**What the task asks**
For the material that follows, return exactly the lines from the one with "Screen dimensions: 1200x778" through the one with "Task: Open the properties list icon", both ends included.

**Excerpted data**
━━━━

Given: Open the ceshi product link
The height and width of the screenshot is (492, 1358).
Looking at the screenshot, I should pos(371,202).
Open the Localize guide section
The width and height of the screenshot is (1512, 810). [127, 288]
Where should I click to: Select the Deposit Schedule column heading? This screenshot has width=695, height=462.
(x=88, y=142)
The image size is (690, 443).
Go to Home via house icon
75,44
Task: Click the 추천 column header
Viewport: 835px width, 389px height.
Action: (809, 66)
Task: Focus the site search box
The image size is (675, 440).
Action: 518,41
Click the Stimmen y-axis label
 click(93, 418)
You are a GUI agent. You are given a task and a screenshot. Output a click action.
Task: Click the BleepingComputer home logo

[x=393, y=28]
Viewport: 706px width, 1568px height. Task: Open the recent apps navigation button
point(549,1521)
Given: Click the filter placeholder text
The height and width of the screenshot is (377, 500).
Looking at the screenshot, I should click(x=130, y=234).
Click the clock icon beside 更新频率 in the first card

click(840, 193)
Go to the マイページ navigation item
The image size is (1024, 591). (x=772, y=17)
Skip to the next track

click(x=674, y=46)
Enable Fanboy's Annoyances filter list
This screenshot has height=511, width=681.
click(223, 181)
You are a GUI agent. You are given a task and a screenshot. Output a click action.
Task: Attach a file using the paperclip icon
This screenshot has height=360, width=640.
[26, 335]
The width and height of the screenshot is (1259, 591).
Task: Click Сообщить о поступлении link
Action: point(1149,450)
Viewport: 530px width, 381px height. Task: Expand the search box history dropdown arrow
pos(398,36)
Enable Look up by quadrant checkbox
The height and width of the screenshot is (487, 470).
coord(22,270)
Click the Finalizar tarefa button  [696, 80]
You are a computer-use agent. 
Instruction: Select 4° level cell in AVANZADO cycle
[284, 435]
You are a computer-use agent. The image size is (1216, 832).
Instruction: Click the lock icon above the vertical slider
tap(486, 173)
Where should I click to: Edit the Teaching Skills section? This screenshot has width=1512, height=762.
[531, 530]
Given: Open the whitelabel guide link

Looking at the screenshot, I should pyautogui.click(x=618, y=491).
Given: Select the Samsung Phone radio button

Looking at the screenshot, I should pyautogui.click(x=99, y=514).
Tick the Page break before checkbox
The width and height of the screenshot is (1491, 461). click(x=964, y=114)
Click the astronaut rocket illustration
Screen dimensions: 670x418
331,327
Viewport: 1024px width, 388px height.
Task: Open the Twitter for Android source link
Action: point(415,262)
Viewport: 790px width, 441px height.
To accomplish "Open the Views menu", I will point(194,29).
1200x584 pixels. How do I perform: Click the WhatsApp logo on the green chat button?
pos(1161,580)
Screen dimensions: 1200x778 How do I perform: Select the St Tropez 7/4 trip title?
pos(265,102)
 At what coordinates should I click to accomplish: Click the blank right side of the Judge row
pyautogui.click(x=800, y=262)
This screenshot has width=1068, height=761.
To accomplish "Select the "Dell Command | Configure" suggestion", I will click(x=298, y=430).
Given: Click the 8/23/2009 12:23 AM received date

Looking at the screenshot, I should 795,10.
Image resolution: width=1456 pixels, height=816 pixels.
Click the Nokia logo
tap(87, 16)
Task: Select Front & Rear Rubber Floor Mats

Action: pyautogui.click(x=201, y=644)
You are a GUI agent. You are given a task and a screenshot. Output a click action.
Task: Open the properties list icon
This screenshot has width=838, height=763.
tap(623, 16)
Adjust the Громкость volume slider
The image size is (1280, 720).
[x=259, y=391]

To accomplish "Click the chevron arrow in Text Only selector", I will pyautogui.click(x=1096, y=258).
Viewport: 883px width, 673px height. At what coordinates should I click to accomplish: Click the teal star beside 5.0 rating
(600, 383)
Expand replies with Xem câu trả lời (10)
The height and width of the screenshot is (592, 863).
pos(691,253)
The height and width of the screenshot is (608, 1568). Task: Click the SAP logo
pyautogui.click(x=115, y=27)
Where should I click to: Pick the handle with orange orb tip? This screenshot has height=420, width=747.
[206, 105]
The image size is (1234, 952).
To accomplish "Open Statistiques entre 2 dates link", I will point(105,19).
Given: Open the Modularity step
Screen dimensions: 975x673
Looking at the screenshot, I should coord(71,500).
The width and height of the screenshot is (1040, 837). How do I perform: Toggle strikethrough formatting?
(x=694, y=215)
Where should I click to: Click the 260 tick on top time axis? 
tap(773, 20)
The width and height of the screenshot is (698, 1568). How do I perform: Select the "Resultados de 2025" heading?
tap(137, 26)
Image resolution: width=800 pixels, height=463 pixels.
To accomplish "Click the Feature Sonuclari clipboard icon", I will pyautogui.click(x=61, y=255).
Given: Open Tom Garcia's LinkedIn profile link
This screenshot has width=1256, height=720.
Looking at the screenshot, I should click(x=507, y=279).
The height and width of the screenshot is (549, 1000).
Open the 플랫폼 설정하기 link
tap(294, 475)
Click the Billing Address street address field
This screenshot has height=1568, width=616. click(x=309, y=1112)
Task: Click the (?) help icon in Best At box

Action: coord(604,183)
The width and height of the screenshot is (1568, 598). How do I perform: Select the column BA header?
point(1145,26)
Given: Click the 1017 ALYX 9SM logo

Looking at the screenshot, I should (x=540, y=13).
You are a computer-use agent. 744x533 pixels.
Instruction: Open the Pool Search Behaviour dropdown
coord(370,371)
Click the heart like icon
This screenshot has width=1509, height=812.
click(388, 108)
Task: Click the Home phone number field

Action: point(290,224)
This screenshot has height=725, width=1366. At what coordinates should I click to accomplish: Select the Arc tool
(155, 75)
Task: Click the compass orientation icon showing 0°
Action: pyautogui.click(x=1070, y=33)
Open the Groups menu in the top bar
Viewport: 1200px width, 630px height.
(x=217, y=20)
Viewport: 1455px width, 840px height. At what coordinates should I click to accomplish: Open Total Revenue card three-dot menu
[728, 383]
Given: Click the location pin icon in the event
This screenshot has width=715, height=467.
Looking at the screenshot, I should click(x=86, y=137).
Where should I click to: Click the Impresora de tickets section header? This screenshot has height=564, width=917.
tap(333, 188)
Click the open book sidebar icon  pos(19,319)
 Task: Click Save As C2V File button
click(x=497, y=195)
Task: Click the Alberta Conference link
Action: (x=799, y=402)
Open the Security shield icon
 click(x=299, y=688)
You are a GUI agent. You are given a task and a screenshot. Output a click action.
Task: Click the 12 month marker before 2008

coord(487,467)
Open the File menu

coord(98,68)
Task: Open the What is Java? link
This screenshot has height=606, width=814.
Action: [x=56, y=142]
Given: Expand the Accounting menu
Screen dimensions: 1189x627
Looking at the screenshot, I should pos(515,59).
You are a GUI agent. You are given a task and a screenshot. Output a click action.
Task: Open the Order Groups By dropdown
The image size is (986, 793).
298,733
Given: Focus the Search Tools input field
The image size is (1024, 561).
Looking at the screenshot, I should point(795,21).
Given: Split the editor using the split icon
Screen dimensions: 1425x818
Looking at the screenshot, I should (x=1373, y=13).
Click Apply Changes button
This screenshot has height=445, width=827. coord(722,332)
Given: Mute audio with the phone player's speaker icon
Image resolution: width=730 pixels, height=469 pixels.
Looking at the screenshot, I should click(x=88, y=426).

━━━━

**Solution to this problem**
Screen dimensions: 1200x778 How do I perform: Select the St Tropez 7/4 trip title?
pos(265,102)
 At what coordinates should I click to accomplish: Click the blank right side of the Judge row
pyautogui.click(x=800, y=262)
This screenshot has width=1068, height=761.
To accomplish "Select the "Dell Command | Configure" suggestion", I will click(x=298, y=430).
Given: Click the 8/23/2009 12:23 AM received date

Looking at the screenshot, I should 795,10.
Image resolution: width=1456 pixels, height=816 pixels.
Click the Nokia logo
tap(87, 16)
Task: Select Front & Rear Rubber Floor Mats

Action: pyautogui.click(x=201, y=644)
You are a GUI agent. You are given a task and a screenshot. Output a click action.
Task: Open the properties list icon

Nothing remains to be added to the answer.